┌─ Data

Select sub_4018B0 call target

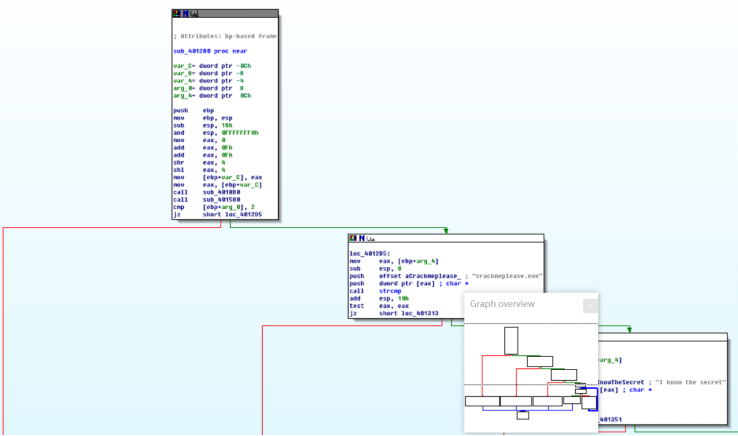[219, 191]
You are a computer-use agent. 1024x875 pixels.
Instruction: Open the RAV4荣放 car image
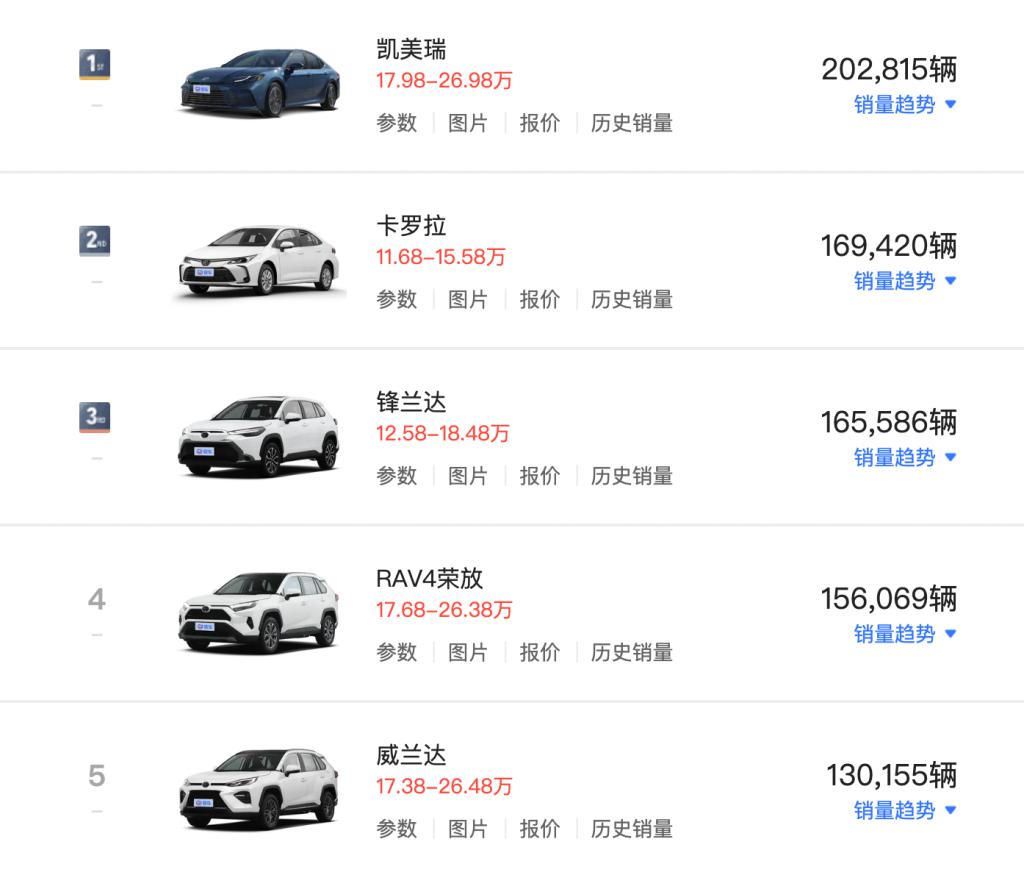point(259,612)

└─
┌─ Data

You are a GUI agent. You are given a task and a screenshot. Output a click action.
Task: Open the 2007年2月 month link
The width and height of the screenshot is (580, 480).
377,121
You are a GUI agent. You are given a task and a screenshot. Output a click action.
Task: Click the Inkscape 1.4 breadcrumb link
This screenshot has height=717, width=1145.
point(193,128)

└─

» **Task instructions**
All lines from the listing above that include "link" should be shown.

» **Exercise result**
Task: Open the 2007年2月 month link
Task: Click the Inkscape 1.4 breadcrumb link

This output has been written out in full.